**DIRECTIVE 1**
Duplicate the life insurance forum post from "Discussion in 'Business" up to and including "merely to $3,000!!!.".
**DIRECTIVE 2**
Using the life insurance forum post, say whether each statement agrees with it, answering yes or no and quoting the words that decide it: (a) The poster is 26 years old. (b) The monthly premium on the policy is $500. (c) The company that first sold the policy went bankrupt.
**DIRECTIVE 3**
Take the life insurance forum post further, picking up right after its last sentence.

**PAGE EXCERPT**
Term or Permanent Life Insurance

Discussion in 'Business & Economics' started by teguy, Jul 28, 2004.

  1. teguy Registered Senior Member

    Messages:
    70
    Dear Sir,

    I am about to purchase a new life insurance but debating whether I should purchase term insurance or permanent (whole, variable, universal or variable universal) life insurance.

    My mother recently told me that she has been putting a $250,000 permanent insurance on me for the past decade. Tragically, however, the company from which she initially purchased the plan bankrupted and was bought over by a different company. In the course of the policy settlement, the amount of cash value was drastically - I mean DRASTICALLY - reduced from its initial promise. The monthly premium for the insurance is $250, so by now she has put something like $30,000; while its cash value now amonts merely to $3,000!!!.

    Profile:

    Age 26
    Sex Male
    Smoke? No
    Place? PA USA

    In any event, the majority of information (from the net and books) I have gathered suggests that term insurance might well suffice considering my current circumstances above.

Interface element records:
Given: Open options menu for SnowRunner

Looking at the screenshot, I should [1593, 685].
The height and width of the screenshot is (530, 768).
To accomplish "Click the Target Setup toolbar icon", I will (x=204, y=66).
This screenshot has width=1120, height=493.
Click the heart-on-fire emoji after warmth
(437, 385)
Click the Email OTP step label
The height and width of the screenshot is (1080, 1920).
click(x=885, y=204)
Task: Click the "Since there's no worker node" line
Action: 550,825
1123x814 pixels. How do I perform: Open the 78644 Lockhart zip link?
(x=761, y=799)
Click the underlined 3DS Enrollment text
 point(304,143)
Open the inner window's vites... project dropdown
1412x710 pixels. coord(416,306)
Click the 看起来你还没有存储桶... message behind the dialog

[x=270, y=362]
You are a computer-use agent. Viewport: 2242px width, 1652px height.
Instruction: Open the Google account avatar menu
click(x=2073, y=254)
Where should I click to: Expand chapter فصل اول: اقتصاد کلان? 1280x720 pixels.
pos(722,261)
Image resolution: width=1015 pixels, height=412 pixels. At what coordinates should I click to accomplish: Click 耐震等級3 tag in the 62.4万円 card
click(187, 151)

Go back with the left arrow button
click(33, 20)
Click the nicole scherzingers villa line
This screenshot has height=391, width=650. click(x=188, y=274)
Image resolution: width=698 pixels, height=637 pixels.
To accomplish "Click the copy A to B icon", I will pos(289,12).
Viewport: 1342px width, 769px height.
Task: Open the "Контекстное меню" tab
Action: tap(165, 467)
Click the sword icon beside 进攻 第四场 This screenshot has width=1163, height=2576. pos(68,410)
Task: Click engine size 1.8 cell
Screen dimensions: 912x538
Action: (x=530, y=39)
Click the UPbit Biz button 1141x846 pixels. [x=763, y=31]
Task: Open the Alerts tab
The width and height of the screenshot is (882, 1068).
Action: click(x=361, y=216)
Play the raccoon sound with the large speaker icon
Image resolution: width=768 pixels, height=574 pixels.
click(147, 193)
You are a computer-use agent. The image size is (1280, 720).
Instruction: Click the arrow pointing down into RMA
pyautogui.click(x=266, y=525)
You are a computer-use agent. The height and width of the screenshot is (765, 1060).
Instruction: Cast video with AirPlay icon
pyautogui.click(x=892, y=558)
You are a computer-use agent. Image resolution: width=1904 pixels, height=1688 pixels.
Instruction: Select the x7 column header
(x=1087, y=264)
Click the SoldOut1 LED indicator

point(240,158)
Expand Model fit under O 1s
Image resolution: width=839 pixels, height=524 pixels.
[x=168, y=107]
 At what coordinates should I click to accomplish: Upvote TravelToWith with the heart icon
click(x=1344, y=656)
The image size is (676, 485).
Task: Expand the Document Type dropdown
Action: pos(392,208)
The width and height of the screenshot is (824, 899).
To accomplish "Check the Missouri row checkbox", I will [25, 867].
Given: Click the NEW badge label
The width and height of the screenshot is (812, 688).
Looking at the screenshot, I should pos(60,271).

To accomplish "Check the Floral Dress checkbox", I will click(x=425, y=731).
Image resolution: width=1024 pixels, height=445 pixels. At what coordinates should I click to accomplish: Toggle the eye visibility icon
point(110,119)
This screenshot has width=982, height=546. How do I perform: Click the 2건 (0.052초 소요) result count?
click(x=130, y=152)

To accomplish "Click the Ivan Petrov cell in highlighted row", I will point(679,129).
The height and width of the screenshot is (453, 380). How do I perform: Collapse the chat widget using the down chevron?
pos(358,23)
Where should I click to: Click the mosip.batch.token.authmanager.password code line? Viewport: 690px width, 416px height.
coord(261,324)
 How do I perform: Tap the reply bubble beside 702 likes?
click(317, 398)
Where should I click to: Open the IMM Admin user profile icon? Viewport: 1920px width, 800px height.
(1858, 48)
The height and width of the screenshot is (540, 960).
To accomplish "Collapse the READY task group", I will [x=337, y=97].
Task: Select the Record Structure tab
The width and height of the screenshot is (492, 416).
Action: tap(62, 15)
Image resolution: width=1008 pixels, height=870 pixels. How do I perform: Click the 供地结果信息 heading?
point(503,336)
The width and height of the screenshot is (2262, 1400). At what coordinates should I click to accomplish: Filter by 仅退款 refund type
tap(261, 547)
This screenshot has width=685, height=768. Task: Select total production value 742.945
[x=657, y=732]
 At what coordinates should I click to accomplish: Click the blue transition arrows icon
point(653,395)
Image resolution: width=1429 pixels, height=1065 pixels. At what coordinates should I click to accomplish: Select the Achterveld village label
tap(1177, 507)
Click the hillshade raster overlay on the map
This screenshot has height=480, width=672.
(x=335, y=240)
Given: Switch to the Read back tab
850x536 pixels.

**EXPECTED ANSWER 1**
Discussion in 'Business & Economics' started by teguy, Jul 28, 2004.

  1. teguy Registered Senior Member

    Messages:
    70
    Dear Sir,

    I am about to purchase a new life insurance but debating whether I should purchase term insurance or permanent (whole, variable, universal or variable universal) life insurance.

    My mother recently told me that she has been putting a $250,000 permanent insurance on me for the past decade. Tragically, however, the company from which she initially purchased the plan bankrupted and was bought over by a different company. In the course of the policy settlement, the amount of cash value was drastically - I mean DRASTICALLY - reduced from its initial promise. The monthly premium for the insurance is $250, so by now she has put something like $30,000; while its cash value now amonts merely to $3,000!!!.

**EXPECTED ANSWER 2**
(a) Yes: "Age 26"
(b) No: "The monthly premium for the insurance is $250"
(c) Yes: "the company from which she initially purchased the plan bankrupted"

**EXPECTED ANSWER 3**
    It seems to me that the whole argument as to why term insurance is prefferred over permanent insurnace might be that the latter type involves too much commision fees and charges by brokers, and by the time you would withdraw its cash value (though it takes ages until its cash value equals to the premium you have paid), there is hardly any left.

    Besides, by virtue of its savings component, permanent insurance may cost much more than term insurance - esp., at the beginning.

    In addition, as we have experienced, should a company bankrupt, you probably won't get much cash value, or, for that matter, the insurance alltogether might go astray - risky indeed!

    At any rate, I am looking foward to hearing any of your insight, comment, remark, thought, etc.
    kind regards,

    P.S. If I am to go with term insurance, what can/should I do with the remaining money? Any investment option??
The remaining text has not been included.